To break it down, Snap's new algorithm focuses on delivering the best content for the individual – a tailored approach, if you will, to content discovery. This, of course, isn't exactly new, but with pressure to perform in the market, Snap's willingness to innovate its technology might just save the brand.
According to Molly Schweickert, Global Head of Digital at Cambridge Analytica, Snapchat “is leaning in to being a channel for personal expression and more individualized connection rather than mass connectivity.”
In this way, Snapchat is distinguishing itself from Twitter and Facebook.
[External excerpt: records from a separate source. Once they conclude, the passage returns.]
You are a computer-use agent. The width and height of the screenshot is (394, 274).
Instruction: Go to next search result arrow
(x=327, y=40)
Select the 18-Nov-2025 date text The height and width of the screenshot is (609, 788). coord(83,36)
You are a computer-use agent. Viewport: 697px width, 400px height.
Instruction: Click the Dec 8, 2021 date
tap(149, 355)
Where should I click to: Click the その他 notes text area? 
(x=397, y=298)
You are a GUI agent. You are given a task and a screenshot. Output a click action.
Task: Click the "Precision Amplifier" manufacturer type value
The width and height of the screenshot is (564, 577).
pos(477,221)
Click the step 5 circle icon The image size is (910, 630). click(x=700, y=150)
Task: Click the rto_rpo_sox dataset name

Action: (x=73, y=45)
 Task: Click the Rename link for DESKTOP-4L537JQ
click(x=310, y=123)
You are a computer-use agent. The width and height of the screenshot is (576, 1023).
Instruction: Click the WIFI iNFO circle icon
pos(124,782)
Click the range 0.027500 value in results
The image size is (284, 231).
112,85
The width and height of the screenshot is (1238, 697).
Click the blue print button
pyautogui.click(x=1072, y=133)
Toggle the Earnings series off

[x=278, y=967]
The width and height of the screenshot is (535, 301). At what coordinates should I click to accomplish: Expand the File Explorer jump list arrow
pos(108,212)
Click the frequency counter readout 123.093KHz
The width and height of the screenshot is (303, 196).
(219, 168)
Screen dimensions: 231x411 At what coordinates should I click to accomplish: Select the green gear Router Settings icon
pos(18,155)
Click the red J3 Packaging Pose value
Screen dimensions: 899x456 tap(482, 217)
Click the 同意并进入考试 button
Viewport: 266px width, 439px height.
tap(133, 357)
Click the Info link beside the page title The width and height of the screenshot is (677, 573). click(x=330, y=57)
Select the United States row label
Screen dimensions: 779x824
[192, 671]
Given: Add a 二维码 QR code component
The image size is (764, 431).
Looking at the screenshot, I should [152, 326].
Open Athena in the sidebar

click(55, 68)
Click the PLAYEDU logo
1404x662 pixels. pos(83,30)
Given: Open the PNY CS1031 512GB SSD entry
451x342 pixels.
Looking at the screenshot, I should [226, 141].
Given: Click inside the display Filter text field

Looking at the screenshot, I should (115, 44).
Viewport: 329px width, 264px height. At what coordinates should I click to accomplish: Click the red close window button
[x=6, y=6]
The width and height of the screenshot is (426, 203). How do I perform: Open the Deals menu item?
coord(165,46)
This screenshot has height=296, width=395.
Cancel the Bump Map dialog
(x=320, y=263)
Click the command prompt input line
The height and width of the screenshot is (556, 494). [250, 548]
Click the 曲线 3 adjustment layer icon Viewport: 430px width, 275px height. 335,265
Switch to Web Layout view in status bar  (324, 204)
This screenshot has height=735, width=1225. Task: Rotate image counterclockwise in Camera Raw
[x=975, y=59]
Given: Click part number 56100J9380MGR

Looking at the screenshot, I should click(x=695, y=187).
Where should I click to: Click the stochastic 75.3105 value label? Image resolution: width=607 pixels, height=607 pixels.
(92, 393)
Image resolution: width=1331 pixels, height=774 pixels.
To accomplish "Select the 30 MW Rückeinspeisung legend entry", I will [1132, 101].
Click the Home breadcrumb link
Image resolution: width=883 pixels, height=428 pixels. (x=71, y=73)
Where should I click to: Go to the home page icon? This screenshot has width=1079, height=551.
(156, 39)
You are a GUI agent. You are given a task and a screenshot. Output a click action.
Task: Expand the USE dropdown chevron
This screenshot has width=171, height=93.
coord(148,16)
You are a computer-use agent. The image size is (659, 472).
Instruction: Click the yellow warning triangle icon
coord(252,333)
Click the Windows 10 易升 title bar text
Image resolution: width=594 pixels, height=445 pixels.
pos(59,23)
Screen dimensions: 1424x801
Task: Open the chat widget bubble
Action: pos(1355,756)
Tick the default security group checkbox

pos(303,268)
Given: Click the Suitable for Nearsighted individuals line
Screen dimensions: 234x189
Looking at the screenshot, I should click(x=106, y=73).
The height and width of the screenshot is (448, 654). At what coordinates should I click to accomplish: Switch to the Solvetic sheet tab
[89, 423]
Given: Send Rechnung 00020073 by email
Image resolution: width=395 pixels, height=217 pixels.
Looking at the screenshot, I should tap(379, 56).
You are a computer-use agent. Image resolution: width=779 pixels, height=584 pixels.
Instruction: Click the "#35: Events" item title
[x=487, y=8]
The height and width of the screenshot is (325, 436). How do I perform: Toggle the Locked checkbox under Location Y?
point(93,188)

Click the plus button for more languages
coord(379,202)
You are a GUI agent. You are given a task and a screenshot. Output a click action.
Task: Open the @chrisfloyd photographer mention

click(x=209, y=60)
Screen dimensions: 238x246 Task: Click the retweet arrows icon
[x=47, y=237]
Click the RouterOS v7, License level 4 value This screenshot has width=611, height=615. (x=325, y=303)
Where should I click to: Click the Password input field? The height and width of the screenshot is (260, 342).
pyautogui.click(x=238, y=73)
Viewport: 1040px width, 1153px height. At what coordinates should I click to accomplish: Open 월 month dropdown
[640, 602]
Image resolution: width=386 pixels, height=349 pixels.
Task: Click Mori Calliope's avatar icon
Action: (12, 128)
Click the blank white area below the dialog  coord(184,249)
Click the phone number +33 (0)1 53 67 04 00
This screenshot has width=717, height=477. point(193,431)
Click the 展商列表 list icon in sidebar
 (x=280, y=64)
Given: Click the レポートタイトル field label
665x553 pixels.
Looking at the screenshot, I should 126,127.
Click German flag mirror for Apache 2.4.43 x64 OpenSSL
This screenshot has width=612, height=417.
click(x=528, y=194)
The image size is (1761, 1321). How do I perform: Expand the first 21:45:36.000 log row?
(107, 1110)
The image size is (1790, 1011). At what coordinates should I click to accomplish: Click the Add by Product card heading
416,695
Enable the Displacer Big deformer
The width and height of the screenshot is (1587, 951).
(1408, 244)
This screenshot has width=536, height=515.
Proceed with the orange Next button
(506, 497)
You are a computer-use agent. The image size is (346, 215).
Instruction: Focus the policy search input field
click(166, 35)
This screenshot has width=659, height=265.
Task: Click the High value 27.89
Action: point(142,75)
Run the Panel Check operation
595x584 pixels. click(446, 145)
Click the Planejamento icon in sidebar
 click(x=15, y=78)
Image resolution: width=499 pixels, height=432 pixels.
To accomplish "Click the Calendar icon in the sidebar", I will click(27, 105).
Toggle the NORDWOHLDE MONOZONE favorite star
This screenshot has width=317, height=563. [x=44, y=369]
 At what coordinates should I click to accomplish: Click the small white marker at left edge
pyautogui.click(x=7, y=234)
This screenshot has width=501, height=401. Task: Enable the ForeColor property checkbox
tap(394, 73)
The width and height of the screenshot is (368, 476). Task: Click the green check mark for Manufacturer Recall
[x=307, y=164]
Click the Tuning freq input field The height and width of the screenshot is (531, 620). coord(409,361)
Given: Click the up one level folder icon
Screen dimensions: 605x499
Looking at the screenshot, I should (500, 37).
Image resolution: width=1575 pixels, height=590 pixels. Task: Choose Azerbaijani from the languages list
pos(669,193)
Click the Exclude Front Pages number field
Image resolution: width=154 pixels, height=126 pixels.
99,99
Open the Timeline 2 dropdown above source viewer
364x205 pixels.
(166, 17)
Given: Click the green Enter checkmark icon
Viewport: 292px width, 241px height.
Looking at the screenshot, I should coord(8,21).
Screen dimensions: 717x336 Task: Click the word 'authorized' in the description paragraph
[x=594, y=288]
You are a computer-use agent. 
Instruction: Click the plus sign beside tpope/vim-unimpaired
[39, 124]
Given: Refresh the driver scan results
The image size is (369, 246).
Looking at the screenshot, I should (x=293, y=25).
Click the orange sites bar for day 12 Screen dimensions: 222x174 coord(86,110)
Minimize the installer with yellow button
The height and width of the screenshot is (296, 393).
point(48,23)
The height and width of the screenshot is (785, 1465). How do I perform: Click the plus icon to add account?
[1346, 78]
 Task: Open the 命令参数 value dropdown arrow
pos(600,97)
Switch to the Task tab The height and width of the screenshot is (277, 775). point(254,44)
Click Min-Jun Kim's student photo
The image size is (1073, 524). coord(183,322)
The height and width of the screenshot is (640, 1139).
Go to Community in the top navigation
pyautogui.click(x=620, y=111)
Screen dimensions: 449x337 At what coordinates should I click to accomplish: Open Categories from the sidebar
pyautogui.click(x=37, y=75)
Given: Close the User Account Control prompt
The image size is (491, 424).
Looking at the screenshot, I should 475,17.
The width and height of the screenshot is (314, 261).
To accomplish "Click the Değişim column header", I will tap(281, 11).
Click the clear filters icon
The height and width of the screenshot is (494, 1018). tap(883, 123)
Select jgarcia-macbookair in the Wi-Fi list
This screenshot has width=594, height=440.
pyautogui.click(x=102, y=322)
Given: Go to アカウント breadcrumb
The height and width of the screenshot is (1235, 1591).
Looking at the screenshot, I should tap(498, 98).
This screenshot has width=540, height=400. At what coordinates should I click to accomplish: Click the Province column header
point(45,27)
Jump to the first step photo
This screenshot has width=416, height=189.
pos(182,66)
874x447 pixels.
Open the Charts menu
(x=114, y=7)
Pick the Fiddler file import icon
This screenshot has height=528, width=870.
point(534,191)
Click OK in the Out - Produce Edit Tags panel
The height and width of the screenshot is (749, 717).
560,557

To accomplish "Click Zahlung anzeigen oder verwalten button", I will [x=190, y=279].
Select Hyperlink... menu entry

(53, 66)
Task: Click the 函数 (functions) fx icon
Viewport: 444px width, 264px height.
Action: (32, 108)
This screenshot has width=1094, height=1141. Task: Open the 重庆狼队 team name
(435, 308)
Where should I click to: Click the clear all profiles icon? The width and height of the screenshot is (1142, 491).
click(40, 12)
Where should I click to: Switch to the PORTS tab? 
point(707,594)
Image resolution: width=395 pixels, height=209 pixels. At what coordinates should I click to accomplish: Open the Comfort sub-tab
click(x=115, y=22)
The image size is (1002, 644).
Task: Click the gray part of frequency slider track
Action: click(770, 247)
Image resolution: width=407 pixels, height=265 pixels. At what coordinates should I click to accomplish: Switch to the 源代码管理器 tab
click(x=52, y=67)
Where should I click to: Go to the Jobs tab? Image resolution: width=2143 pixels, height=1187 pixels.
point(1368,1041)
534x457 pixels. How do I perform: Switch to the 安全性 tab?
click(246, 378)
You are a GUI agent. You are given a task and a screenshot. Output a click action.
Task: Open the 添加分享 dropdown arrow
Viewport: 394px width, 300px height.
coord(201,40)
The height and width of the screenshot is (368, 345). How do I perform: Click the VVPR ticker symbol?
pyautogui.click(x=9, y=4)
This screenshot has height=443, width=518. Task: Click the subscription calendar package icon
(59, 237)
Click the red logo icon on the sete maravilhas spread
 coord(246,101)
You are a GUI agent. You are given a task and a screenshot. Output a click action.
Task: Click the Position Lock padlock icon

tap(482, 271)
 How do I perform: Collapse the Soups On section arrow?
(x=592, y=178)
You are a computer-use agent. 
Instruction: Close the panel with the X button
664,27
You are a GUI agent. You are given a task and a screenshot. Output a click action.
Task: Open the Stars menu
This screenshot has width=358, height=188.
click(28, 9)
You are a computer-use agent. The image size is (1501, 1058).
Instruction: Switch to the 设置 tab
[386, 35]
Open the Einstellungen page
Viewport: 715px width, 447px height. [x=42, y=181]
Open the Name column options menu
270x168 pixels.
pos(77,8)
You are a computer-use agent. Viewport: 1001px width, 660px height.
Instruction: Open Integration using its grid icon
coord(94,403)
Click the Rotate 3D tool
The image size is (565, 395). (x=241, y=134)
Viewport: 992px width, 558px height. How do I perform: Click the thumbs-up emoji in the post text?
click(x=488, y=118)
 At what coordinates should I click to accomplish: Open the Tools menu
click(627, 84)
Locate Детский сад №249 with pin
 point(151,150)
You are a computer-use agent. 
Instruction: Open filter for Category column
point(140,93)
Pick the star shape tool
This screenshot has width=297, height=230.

While Twitter and Facebook pride themselves on interconnectivity between global audiences, Snapchat is narrowing the field down to interconnectivity between a users inner-circle – this shift puts Snap's fate in a better direction.
“With the overabundance of information everywhere you look, so many updates across media ecosystems are focusing on how to curate the best content for you,” said Schweickert. “Algorithms are helpful for processing large amounts of info that a human physically can't.”
It's only natural that this would be employed within Snapchat, but potentially in a better way than other social platforms have done, Schweickert also noted. What Snap has done is put users' interests first as opposed to the interests of their friends. Broadly speaking, changes that are good for users are good for brands and advertisers, both of which see increases in platform traffic and usage.